The feasibility of this approach matters. The teaching of self-regulated learning is notoriously difficult for teachers to implement. Using a semi-structured protocol scaffolds learning for both students and teachers on a continuous basis throughout the day. It provides many safe opportunities to grow and take up the reigns as a supportive and capable community of learners. Experts agree, increasing the variety and frequency of direct training of self-regulated learning moves students more quickly toward independent transfer of these skills.
Our pilot study
We piloted this approach in 21 junior-level classrooms in our linguistically, culturally, and neurologically diverse board. Participating teachers were treated to a full day of training, and were then supported in short, regular, small-group videoconferences.

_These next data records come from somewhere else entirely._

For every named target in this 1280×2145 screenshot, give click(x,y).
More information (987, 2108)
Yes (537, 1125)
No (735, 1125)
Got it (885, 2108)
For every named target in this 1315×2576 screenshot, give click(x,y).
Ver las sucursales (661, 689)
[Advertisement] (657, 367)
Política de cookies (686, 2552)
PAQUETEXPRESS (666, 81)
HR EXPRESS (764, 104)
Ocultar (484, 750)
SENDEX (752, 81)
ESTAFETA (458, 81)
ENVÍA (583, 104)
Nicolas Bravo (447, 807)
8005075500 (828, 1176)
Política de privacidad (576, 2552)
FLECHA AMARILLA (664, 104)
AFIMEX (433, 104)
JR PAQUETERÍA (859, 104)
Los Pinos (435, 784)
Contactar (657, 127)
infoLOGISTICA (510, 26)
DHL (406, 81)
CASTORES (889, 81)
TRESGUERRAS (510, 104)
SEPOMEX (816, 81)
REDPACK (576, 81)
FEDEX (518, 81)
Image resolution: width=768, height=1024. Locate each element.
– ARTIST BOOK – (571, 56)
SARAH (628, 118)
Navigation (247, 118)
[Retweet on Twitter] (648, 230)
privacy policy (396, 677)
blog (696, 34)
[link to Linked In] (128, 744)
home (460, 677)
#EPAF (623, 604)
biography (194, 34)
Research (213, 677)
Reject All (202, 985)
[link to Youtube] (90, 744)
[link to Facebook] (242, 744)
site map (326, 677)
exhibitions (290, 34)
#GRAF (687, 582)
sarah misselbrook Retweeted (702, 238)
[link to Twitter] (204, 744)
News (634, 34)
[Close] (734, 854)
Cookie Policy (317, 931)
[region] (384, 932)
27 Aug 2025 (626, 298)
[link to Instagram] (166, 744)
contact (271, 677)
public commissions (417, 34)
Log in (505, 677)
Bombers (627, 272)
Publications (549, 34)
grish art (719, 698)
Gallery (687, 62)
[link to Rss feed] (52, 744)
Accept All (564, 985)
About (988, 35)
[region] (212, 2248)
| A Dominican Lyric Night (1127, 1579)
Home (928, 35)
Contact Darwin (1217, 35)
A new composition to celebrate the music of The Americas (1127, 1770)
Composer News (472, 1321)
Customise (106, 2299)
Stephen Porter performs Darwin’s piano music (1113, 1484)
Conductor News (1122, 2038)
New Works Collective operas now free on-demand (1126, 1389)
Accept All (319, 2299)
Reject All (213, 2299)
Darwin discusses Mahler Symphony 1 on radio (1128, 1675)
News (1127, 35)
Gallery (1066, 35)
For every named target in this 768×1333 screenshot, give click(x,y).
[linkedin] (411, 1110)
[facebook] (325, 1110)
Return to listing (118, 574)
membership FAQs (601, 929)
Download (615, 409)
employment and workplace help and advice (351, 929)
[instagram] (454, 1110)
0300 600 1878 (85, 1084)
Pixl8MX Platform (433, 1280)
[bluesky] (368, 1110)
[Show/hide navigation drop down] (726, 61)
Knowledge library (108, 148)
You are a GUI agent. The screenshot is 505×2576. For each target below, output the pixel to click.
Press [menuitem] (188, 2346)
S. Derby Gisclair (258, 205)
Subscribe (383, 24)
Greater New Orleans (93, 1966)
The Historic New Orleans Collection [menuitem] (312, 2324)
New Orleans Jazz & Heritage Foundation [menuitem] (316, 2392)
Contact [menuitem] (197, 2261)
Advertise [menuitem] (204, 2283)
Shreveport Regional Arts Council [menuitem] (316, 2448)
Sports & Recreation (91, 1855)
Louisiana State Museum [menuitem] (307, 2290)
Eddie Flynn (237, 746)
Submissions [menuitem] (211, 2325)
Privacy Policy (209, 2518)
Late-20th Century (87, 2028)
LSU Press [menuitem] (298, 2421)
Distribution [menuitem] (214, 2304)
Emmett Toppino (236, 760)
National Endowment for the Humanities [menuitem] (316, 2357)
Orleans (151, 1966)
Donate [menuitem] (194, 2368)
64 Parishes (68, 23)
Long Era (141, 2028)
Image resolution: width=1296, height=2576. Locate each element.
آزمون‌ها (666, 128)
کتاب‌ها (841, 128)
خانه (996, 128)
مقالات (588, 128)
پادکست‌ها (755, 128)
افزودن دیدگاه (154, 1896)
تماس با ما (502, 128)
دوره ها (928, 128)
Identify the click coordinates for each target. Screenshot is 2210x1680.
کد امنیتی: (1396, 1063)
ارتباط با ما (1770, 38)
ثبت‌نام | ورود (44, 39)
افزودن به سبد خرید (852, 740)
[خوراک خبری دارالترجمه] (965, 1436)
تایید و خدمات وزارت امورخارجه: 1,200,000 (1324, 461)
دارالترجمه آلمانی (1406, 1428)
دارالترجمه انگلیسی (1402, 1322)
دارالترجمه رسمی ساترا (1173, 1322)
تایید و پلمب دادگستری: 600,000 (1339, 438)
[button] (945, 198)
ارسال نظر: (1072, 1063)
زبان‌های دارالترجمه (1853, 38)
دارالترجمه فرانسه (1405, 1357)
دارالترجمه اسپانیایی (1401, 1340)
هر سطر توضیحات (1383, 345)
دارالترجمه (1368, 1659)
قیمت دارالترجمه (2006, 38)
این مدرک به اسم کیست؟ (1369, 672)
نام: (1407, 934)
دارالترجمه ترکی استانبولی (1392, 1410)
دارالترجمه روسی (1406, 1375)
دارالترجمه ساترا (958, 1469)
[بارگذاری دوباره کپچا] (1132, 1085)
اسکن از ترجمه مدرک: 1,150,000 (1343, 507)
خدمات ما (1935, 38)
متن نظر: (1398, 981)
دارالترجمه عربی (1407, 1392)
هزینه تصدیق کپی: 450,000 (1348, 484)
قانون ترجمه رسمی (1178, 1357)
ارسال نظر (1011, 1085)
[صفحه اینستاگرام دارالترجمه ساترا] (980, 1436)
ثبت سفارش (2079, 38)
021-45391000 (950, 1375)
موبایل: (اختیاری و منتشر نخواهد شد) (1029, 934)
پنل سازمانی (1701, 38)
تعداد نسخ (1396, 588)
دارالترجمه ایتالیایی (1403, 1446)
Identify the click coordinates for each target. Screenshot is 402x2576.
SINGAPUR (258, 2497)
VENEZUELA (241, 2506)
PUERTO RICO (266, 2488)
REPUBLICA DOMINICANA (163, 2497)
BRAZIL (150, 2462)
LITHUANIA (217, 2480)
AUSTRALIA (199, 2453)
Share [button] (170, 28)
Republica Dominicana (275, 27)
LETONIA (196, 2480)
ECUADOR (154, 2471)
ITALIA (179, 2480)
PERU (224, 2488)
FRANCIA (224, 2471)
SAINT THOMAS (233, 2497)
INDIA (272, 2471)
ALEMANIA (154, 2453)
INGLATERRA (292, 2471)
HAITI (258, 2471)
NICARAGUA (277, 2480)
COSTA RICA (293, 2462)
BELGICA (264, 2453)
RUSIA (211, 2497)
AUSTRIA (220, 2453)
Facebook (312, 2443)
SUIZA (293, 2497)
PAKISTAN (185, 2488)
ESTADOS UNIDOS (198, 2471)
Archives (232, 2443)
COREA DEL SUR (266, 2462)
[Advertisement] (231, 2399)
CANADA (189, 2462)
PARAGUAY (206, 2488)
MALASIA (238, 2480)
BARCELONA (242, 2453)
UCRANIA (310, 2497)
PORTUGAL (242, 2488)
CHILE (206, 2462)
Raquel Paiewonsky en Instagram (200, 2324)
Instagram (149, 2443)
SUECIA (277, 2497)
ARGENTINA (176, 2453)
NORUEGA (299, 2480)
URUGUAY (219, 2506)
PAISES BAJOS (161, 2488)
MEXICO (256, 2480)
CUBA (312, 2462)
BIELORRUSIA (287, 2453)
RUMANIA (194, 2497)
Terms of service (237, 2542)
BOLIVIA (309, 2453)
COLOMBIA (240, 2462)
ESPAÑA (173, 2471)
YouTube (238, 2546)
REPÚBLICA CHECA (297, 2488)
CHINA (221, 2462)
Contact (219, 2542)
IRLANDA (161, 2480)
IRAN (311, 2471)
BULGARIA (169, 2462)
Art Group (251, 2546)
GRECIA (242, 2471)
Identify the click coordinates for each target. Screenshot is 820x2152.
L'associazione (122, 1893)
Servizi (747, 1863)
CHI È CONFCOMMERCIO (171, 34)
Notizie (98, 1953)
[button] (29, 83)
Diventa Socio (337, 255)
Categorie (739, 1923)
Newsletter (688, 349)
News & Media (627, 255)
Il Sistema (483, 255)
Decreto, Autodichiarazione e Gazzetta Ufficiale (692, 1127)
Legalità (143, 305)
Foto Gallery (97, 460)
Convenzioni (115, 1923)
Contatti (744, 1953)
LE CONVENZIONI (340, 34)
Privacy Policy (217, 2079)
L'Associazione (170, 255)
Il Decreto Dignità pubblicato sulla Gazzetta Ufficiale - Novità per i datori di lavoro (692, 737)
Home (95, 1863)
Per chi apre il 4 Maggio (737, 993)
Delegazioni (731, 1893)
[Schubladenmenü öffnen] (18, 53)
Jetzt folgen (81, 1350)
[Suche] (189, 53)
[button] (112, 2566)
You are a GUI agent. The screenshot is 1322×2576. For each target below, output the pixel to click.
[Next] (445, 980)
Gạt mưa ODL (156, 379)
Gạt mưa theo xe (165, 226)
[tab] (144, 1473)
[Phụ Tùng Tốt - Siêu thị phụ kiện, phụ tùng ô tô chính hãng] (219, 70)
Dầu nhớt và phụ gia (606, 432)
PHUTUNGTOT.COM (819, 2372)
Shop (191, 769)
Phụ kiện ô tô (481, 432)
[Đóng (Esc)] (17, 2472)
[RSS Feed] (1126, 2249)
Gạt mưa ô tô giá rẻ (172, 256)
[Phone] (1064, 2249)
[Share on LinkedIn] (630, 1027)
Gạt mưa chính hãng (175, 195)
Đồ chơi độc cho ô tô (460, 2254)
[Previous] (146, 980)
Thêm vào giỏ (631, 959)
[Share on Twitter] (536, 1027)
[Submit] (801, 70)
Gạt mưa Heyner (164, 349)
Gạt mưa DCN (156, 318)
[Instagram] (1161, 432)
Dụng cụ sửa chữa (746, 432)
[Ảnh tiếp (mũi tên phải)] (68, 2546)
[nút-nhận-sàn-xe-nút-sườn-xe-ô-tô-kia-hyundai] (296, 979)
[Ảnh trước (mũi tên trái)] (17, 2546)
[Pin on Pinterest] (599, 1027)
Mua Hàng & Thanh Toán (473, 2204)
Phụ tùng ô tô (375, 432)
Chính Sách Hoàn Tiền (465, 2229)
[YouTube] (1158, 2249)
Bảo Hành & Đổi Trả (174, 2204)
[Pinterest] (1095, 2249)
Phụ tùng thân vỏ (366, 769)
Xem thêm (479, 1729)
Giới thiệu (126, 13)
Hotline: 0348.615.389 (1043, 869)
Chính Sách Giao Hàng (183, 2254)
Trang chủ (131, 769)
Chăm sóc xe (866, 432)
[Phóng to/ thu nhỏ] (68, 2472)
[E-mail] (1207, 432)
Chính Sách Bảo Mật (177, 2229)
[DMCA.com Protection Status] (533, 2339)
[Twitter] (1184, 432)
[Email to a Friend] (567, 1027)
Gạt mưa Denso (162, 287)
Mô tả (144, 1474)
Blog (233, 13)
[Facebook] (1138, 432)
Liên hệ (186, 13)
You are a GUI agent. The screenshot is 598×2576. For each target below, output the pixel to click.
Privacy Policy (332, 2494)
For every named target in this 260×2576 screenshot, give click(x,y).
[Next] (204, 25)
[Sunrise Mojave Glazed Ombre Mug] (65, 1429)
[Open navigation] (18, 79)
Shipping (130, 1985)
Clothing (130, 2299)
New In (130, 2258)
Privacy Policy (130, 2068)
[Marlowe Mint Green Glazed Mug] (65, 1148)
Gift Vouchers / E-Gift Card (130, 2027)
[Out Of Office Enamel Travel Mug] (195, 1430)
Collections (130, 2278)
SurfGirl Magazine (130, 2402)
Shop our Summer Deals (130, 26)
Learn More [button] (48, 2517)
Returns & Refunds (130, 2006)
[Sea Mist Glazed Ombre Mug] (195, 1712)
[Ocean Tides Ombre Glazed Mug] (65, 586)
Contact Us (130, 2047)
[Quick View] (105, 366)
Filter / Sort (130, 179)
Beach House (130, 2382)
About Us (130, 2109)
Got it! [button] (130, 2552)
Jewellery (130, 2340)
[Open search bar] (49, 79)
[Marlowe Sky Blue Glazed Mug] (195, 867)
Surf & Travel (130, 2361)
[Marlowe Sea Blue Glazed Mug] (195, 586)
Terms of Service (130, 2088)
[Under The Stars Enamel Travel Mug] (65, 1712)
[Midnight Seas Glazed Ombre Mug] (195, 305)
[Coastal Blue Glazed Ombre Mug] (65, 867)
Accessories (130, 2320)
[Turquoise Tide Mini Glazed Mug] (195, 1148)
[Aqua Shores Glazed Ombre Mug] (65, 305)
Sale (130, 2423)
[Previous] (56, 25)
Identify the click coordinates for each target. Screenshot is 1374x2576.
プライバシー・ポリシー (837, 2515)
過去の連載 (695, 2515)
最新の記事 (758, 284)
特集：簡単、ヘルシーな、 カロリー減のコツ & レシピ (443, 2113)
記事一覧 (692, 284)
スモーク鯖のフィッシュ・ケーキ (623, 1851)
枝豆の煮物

Our research services department followed the project, administering semi-structured focus groups among students and teachers.
We were excited by the results. Generally, our students gained an understanding of their own EF strengths and weaknesses and felt more prepared and less stressed when faced with challenges. One student explained that “It helped [her] so much, a bunch of things [she] struggled with before, [she] learned strategies and [she] no longer struggles with them now.” Another said, “If you don’t have strategies, it helps you because you can know more strategies and get better at things.” To students, the focus on strategies seemed “really important.”
The teachers felt that it boosted inclusivity. “It promotes greater understanding amongst students and teachers about individual differences,” one commented. Another noted that the approach was empowering because it emphasized that “we can all improve, and we grow with time and practice.” One principal remarked that she “didn’t get any feedback from staff about how this was another add-on piece, which often happens.” Rather, “[teachers] were like, this is very useful, it’s practical, it’s something that [teachers] can see and measure almost immediately because they saw it in themselves.”
In many ways, our pilot project moved our board in the direction of our strategic plan. Teachers made fundamental pedagogical change, learning new ways to understand students and support their learning. Our next steps are to expand the number of teachers participating within pilot schools, include resource teachers and special education consultants, build in-house capacity for initial training, and to continue to uncover evidence of change though collaboration with our research department. Furthermore, we hope to continue sharing our learning with innovative, supportive communities like CHADD.